原美術館 光-呼吸 時をすくう5人
原美術館
Time Flows Reflection by 5 Artists
光-呼吸 時をすくう5人
2020年9月19日(土)-2021年1月11日(月・祝)
今井 智己
城戸 保
佐藤 時啓
佐藤 雅晴
リー・キット
2020年もあっという間に時が過ぎる。「今年もあっという間でしたね」といつも年末にぼやいている気がする。
コロナ禍のおかげで仕事がなくなり、今までのこと、これからのこと、色々考えさせられた。
自粛中は街の様子も自分の目と体でしっかり見つめることもできなかった分、久しぶりに人に会ったり、出かけて外の空気に触れるととても新鮮で感動した。
まだ手放しで自由を謳歌できる訳ではないけれど、そんな不安定な時勢の中、この展示が行われ、そして立ち会えた意味を少し考えてみる。
2019年3月 原美術館 ソフィカル展
2019年でこの美術館が閉館するとのことだったので、『これで最後だな』と思いつつ、ゆっくりと見て回った。
カル自身の体験が元になっている痛みを共有する作品だ。あなたや私もそうであるかもしれないと、一瞬自分事のように感じるような、どこかの誰かの人生の、物語や映画を見ているようだった。
過去の自分の失恋や失敗もカルの作品に投影し、体験や痛みが余韻として残る作品だった。
原美術館の展示ではなかったけれど、海を見たことがない移民の人に海を見てもらう作品も印象的だった。
例えば日本に来たことがない日系人などに、この美術館の庭を見てもらったらどんな気持ちになるだろうか、とふと考えた。
思いがけず閉館が延長になり、再びこの庭を眺めることができて感慨深い。
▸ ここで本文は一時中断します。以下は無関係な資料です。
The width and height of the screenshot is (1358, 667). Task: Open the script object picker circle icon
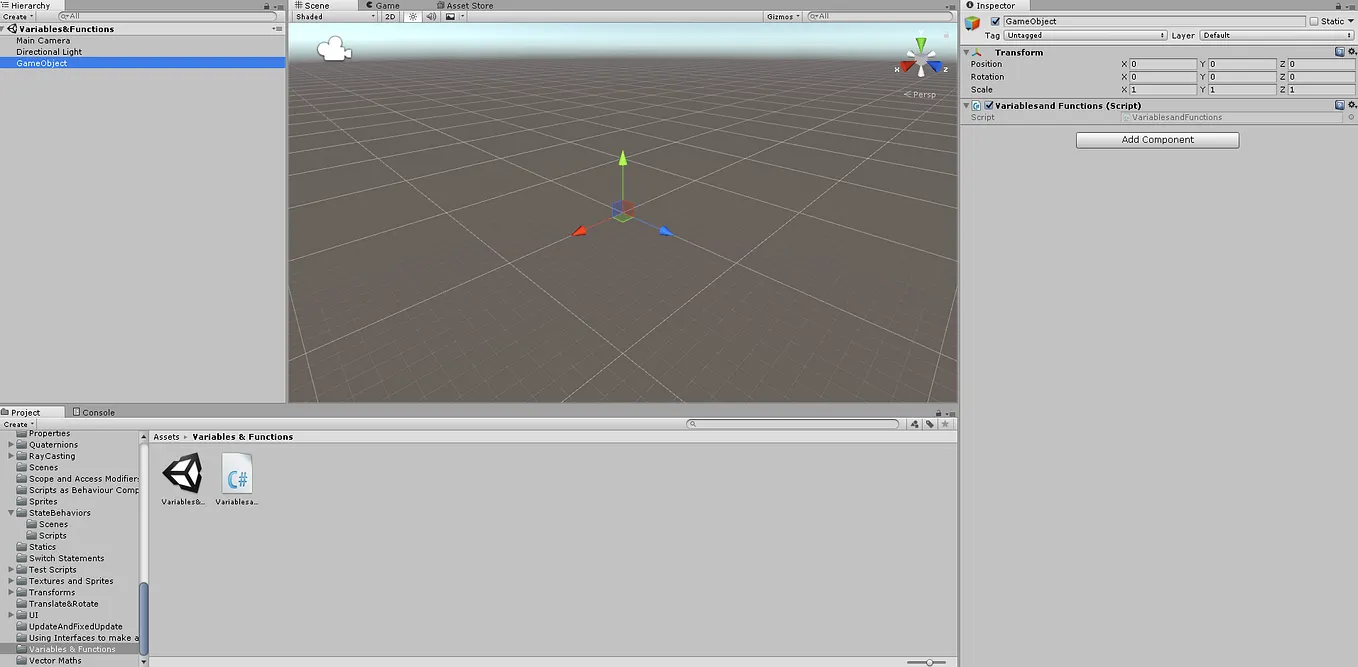(1351, 117)
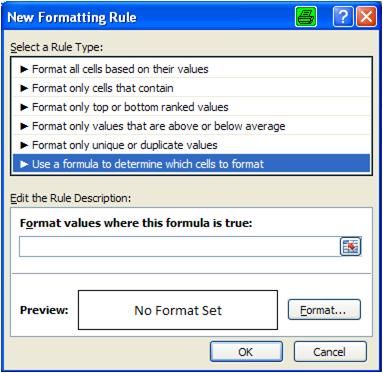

最後に写真を一枚撮りたい、と思っていたが、静かに心にだけ焼き付ける。
そして忘れないうちにここに記しておきたい。
佐藤雅晴 『東京尾行』
雨の日、憂鬱な日、静かな日
庭を眺めてお茶を飲む
銀杏の実が沢山落ちている
葉っぱが雨粒を受けて揺れている
水溜りにぽたぽたと波紋をつくる
まるでピアノに合わせて踊っているようだ
誰もいないピアノの自動演奏、誰かの軌跡を辿るように演奏する。そして静かに窓の外を眺める。
もし仮に誰かが演奏しても、作曲家の軌跡を辿るような追体験をし、再現と再構築をしているように感じる。
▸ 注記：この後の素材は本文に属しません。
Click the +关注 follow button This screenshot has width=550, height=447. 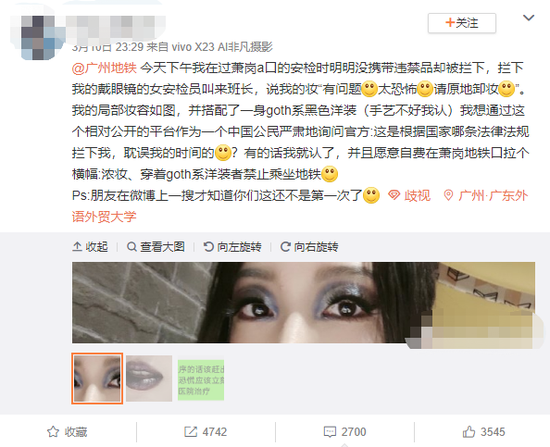click(462, 23)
演奏する人も、それを聴く人も、遠い過去を生きた作曲家と今という時間が繋がり、体験を共有し、創造を更新する。
この作品は作者の遺作、未完の作品になってしまったのかもしれないけれど、今も進行形で作品が更新されていくような新鮮な体験ができたように感じる。
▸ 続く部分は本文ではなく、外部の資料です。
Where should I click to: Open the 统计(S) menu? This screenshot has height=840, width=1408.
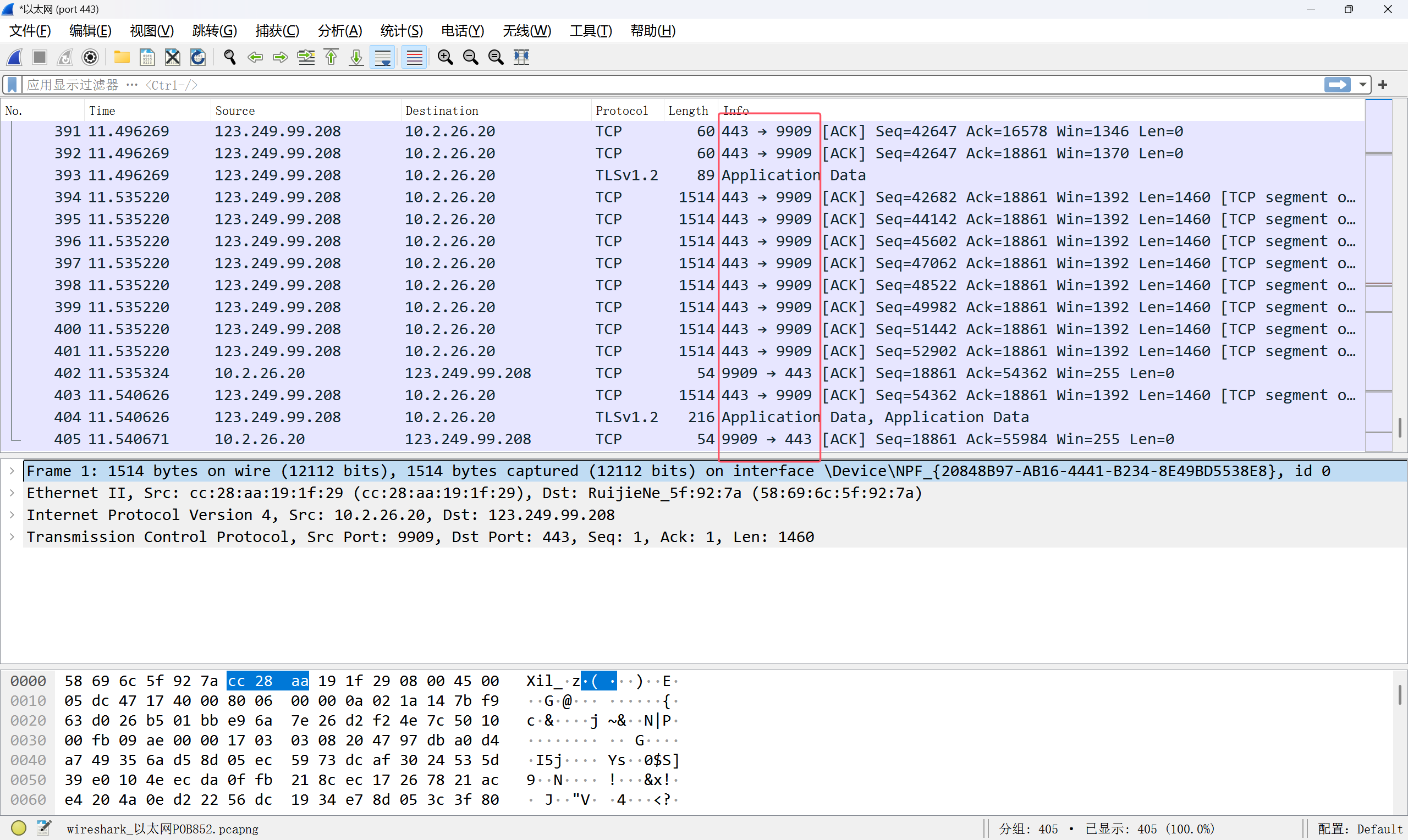pos(401,31)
窓の外には風景がある。音に合わせて移ろっていく。今日は雨、明日は晴れ、会期最後は静かな雪、もしそうだったらきっと美しい。しかし東京の冬は案外晴れることが多い気がする。
会期最後の日はどんな景色が見られるだろう?
佐藤時啓 『光-呼吸』
佐藤時啓氏の光の軌跡の作品はいつも力強いと思う。彫刻的で立体的な捉え方と、移ろう時間と光をしっかりと定着させていくプロセスも魅力がある作品だ。
かなり前に制作のプロセスを作者から伺ったことがあり、ウェットスーツを着て、小さい鏡を携えて、荒波の中を無我夢中で泳いで撮影している記録を見せて頂いたことがある。
泳いでいるのか、溺れているのか分からなくなるような悪天候だったけれど、光を追いかけて必死に泳ぐ姿から目が離せなかった。
作品の光の軌跡をひとつずつ辿っていくと、そんな作者の身体の移動や運動のプロセスが追体験できるようで、静かな風景であっても、作者の呼吸や熱量が伝わってくる作品だった。
日々の忙しさに追われ、大切なものを見落として忘れてしまいがちな毎日だったけれど、作者たちの過去から現在、未来までの深遠な繋がりと、静かに見通す眼差しを作品から感じ、「気付く」「丁寧に見る」「見続ける」ということの重要性を改めて実感した。
毎日時間は早足に通り過ぎていく。
どんどん記憶からこぼれ落ちてしまう大切な時間を少しでも意識して、丁寧に掬いあげることができたなら、よりよい充実した人生になっていくのかもしれないと思った。